Мясо, горячий вермишелевый суп, два ломтя хлеба в карман для Сары-бия и Болыта и мы, приободренные, готовы отправиться в дорогу.
Сары-бия мягкими отвислыми губами подобрала и размеренно съела хлеб, потом проверила мои ладони, щекоча их губами, и равнодушно отвернулась.
Болыт никак не хотел подходить ко мне, несмотря на манящий запах. Попытки догнать его были бесполезны и пришлось положить его кусок на лист лопуха.

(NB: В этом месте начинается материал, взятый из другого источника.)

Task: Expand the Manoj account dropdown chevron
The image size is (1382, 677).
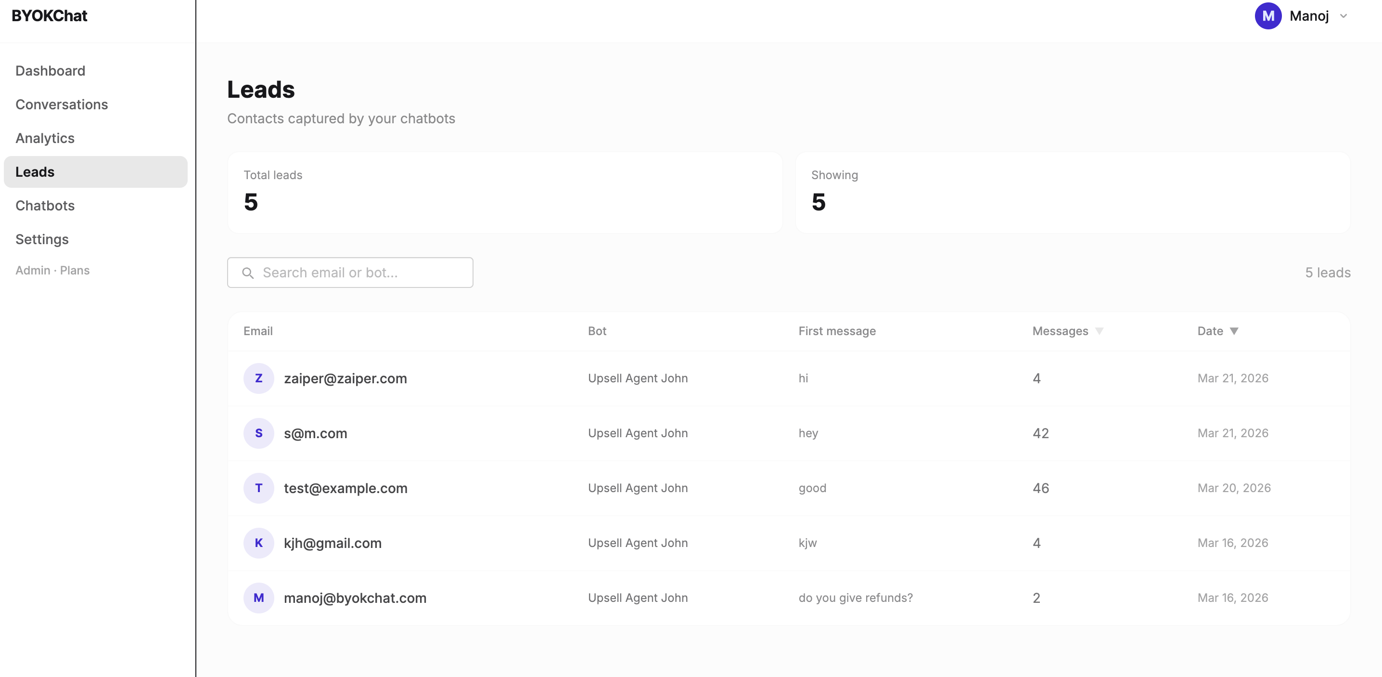Action: (1343, 16)
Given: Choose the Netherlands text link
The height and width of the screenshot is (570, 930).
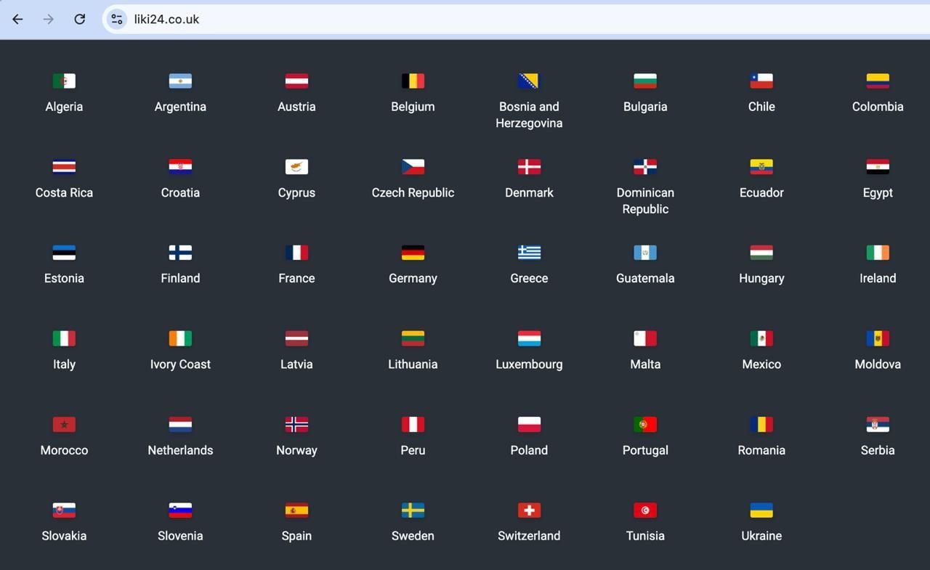Looking at the screenshot, I should (x=180, y=450).
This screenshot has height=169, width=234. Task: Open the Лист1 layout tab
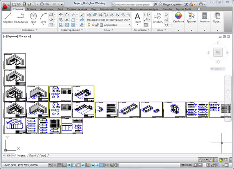32,156
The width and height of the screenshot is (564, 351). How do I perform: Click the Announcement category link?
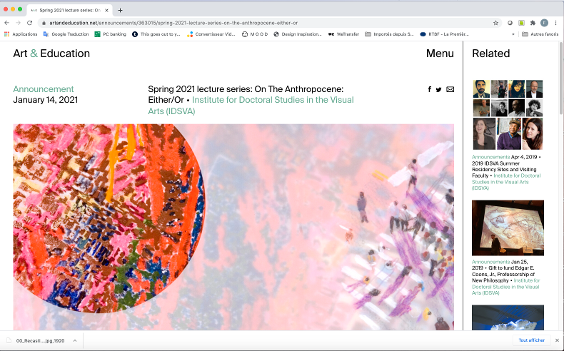click(x=44, y=89)
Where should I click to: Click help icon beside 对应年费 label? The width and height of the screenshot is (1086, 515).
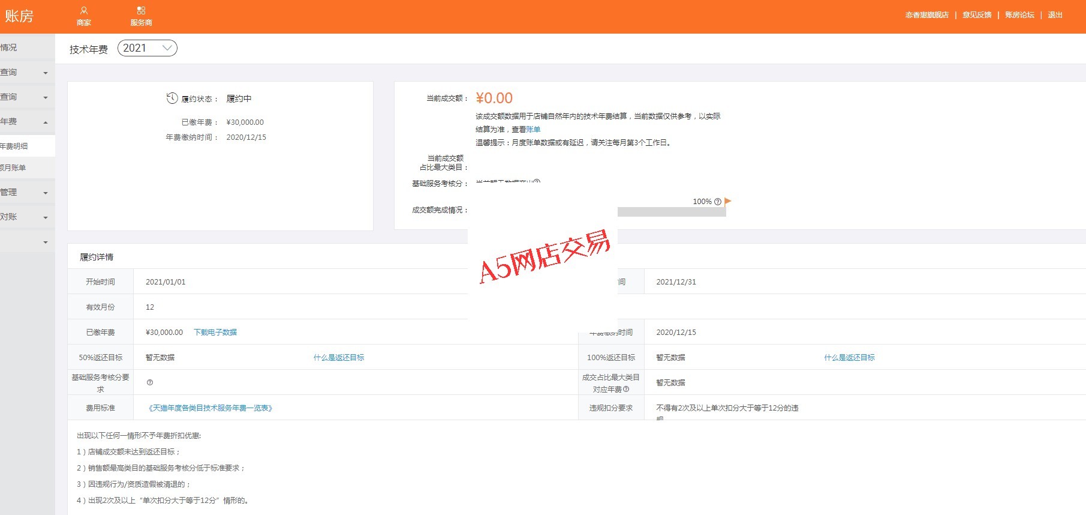627,389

“Ничего-о-о-о! Скоро будешь сам по карманам моим шарить, это ты еще не привык ко мне!” .
- Бабыкай. Груз ж есть. Может удила вденешь Сары-бия?
- Нет.
отрезал бабыкай. Не хочет чтобы Сары мучилась с железкой в зубах. Вообще-то она и так смирная! Интересно, от того что не надо жевать удила зубами, Сары-бия делается счастливей или нет? Хотя когда надо тянуть целую арбу с грузом, а там еще двое сидят – как можно быть счастливым? Мне стало стыдно и я не запрыгиваю в уже двинувшуюся еа выезд арбу. Но тогда все кто работают – бабыкай, Зуфар-бригадир, Тахир-абый, трактористы, женщины-повара – они все несчастливые? А когда я делаю что-нибудь - я счастливый или нет? Наверное да, раз делаю. Ведь всегда приятно когда что-то делается полезное. Хотя может и нет, я же не улыбаюсь и не смеюсь в это время.
Арба выкатилась в переулок и поехала по переулку назад. В третий раз за сегодняшнее утро я вижу дом Мирхажян бабыкая.
*бабыкай –дедушка
*эбекей - бабушка
*«Бахетле, тэуфыйклы йоре» - «Будь счастливым, благонравным»
*Бахет – счастье
*Тауфик – благонравие, благочестие
*арба - телега
*абый - обращение к старшему по возрасту мужчине
*апа- обращение к старшей о возрасту женщине
* Асалямагалейкум – Мир тебе, приветствие
*Рахмат – спасибо
*Болыт – облако. Здесь кличка жеребенка белой масти
*атла – шагай
* Бисмилла-ир-рахман-ир-рахим! – молитва
* Муклэп – букв. конопатить мхом. Здесь: поесть плотно-плотно.